__Goal of the exercise__: Report the number of lines in these entries that contain "height". Write only the number.

__Data listing__:

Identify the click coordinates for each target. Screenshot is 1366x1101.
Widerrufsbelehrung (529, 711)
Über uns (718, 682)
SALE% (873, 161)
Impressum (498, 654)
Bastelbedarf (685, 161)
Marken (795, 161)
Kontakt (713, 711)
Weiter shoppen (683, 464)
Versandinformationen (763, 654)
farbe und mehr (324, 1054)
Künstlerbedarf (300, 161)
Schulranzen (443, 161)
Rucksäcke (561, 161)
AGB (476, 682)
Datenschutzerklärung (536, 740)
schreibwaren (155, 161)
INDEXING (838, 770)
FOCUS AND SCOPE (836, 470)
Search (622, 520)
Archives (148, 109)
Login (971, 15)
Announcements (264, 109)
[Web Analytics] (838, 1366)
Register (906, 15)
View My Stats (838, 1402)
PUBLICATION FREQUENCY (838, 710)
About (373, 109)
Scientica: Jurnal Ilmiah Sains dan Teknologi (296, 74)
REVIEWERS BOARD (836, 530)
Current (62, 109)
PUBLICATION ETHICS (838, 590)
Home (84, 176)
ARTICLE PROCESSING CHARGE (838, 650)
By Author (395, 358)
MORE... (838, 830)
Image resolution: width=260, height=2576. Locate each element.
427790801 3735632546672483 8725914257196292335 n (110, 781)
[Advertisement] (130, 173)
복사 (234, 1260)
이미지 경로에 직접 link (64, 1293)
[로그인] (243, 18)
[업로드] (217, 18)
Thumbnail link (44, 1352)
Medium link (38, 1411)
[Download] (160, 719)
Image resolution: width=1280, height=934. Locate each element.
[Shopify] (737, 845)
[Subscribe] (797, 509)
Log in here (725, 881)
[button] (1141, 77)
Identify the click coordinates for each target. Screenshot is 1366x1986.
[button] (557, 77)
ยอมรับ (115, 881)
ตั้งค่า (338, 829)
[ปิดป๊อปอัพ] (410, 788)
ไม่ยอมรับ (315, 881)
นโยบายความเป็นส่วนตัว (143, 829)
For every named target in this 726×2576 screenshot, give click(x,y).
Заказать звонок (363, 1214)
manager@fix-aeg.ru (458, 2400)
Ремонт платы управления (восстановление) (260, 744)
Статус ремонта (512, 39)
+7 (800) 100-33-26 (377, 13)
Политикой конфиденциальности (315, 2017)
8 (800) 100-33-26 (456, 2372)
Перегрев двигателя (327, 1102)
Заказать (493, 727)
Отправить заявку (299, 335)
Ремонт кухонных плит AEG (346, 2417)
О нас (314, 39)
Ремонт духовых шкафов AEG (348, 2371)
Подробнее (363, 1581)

__Solution__: 2